The two-hour event, a masterful combination of lecture and performance woven tightly together, was outstanding. Paxon was charming and funny, entertaining the packed (80-seat) audience with jokes, history, and lore and his blistering playing. This was no dry college lecture about the history of ragtime; it was some kind of alchemical magic that took us all back in time and made the history and context of the music so visceral and real, it all felt like we were living it in the moment. The wounds of the past that led to the rise of this music felt fresh and immediate and real—which, for Black and African American folks in this country, still are. He masterfully delivered some hard and painful truths about slavery and poignantly told the story of the origins of this music from the African American perspective. All too often the history of ragtime and trad jazz is told from a white and/or middle-class point of view, glossing over the real pain that gave birth to this music.
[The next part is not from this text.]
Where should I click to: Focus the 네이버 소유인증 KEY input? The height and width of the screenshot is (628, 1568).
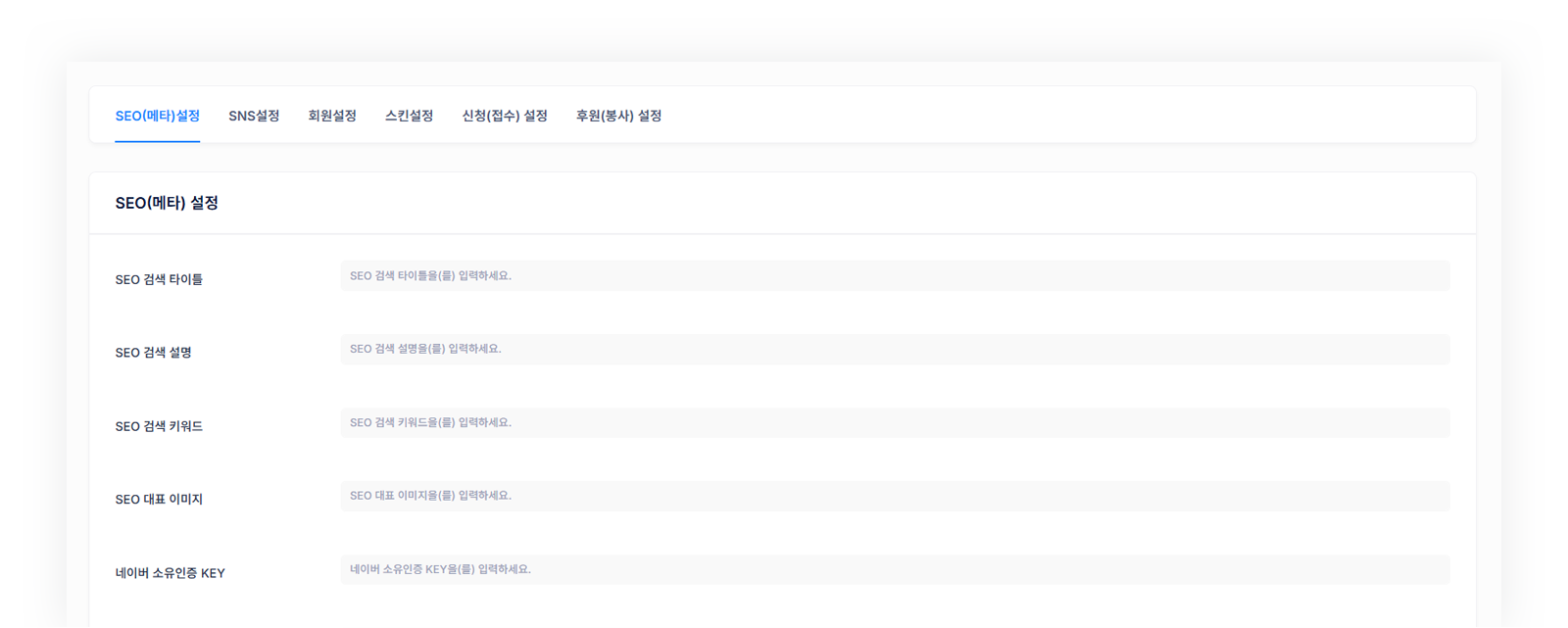tap(894, 569)
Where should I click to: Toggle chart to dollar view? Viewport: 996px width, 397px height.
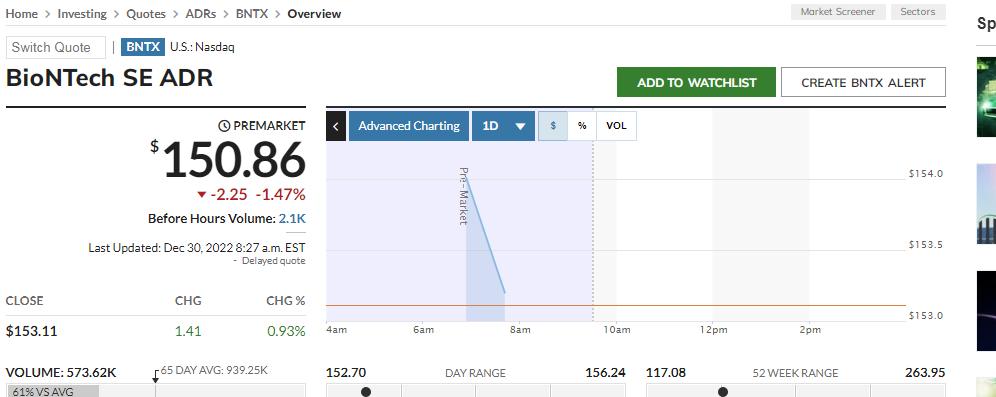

Paxton gently and disarmingly contextualized both the music and the time periods, and it was that gentle and disarming delivery that made it all the more poignant. Take, for instance, this quote from a 2018 performance (via YouTube) of “Old Dog Blues” in Ann Arbor, Michigan:

“I’m sorry but there’s more depression at hand [audience laughs]. When you’re dealing with history. History is tough. So, we deal with it. Getting over it is tough, but it’s necessary. Making up for it is tough, but it’s necessary… All these songs come out [in the 1800s] about motherless child. They don’t talk about why the child is motherless.”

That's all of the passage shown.